## PROVIDED ENTRIES
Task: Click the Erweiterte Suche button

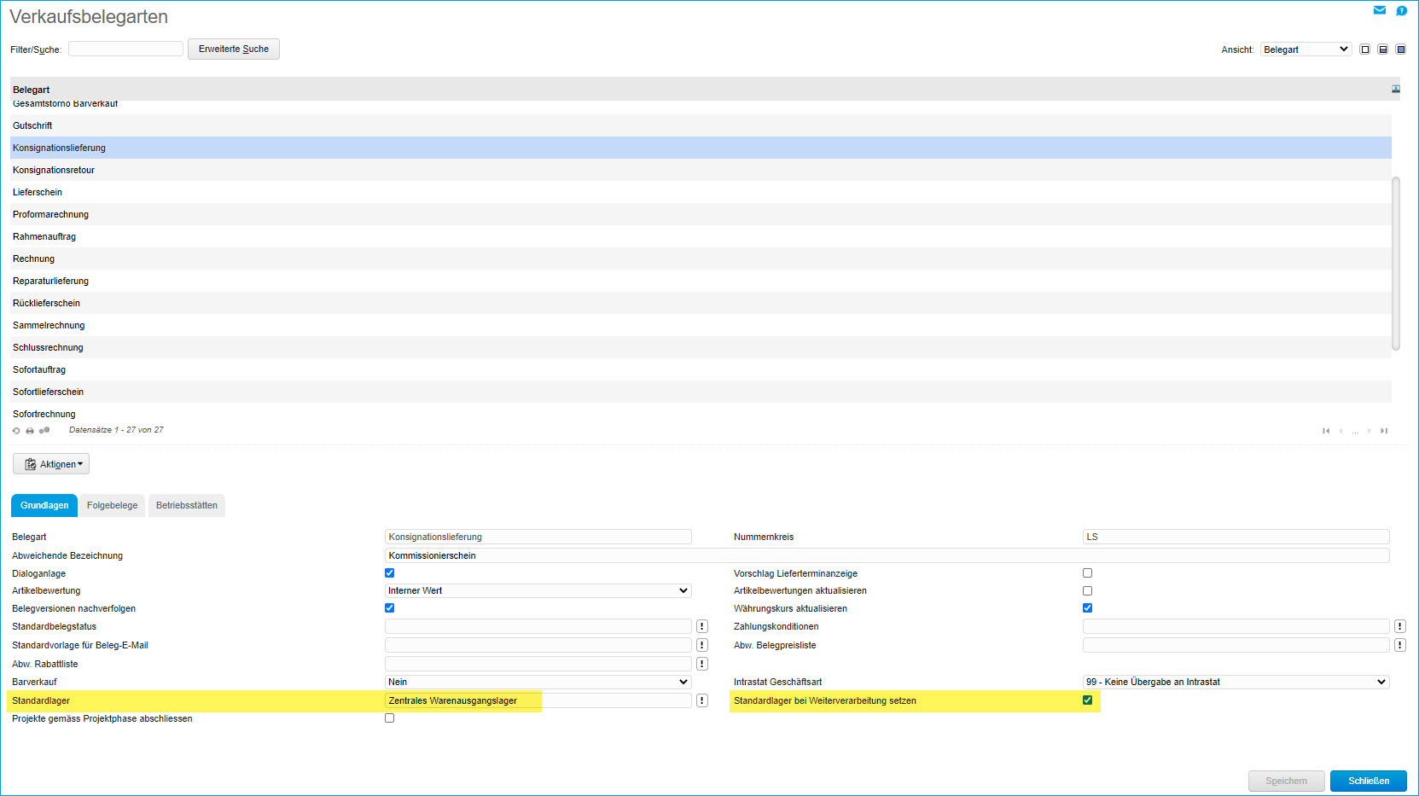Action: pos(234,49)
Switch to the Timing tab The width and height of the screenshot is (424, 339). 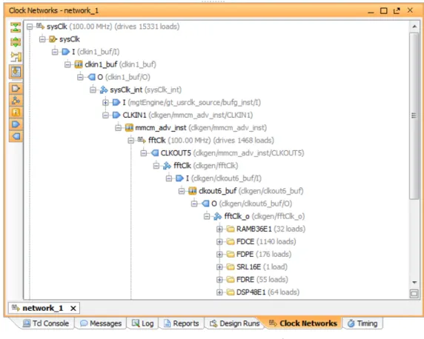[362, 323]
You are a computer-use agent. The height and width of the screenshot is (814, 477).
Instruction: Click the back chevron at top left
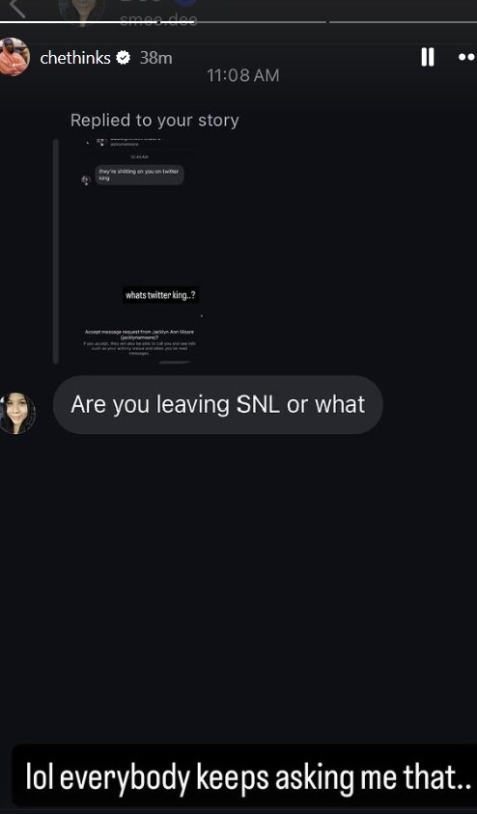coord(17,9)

## WORK ITEM
The lines to reproduce run from the line containing "You are a computer-use" through the last line of the records above, both included. Copy them exactly and drop the pictures.

## EXERCISE RESPONSE
You are a computer-use agent. The height and width of the screenshot is (814, 477).
Instruction: Click the back chevron at top left
coord(17,9)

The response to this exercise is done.